Read the listing and extract each line that includes the word "will".

(INFORMATION SHOWN Opens)

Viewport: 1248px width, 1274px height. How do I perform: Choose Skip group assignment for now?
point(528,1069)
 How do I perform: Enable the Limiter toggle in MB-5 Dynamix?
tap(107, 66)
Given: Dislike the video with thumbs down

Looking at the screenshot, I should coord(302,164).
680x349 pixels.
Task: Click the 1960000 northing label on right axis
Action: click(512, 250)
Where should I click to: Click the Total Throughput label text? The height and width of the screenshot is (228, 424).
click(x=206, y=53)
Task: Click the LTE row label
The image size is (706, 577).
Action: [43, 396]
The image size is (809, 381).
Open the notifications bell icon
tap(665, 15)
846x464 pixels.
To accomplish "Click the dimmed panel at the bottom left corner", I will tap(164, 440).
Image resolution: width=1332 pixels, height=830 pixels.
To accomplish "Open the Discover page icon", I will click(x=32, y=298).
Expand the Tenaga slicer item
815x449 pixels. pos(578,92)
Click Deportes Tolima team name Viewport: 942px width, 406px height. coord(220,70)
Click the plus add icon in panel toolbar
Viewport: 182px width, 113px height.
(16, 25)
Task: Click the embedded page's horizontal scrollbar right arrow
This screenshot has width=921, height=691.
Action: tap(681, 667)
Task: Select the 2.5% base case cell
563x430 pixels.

(INFORMATION SHOWN Closes)

- ANSWER SECTION
To accomplish "Click the dimmed panel at the bottom left corner", I will tap(164, 440).
To accomplish "Open the Discover page icon", I will click(x=32, y=298).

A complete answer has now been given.